_Exercise prompt:_ In the listing, find every line that has the string "Expand" and copy it.
══════════════════════════════
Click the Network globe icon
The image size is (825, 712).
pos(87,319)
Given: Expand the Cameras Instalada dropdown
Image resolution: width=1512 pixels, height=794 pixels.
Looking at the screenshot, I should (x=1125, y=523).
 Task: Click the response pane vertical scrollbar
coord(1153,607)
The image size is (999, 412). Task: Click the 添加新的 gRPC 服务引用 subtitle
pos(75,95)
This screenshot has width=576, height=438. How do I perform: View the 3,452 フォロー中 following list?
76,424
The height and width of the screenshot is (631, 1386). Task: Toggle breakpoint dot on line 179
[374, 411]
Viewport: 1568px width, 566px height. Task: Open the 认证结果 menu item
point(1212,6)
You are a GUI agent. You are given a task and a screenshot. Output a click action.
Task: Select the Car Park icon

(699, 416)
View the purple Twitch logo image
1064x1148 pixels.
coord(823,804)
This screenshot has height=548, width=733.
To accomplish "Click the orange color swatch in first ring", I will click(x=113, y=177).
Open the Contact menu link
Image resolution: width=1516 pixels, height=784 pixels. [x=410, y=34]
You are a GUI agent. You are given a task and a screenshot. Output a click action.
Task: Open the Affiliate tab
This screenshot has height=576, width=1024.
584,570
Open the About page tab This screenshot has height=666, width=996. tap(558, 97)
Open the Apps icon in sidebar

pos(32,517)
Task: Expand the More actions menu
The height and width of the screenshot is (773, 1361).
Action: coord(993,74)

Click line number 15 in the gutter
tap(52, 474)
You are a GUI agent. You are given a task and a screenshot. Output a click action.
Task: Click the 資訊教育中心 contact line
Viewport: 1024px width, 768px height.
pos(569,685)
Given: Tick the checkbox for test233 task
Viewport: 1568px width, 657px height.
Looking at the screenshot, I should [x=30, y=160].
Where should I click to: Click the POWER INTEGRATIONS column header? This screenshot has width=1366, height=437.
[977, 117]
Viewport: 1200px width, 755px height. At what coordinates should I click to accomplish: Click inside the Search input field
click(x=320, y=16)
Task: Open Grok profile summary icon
══════════════════════════════
_Answer to this problem:_
Given: Expand the Cameras Instalada dropdown
Task: Expand the More actions menu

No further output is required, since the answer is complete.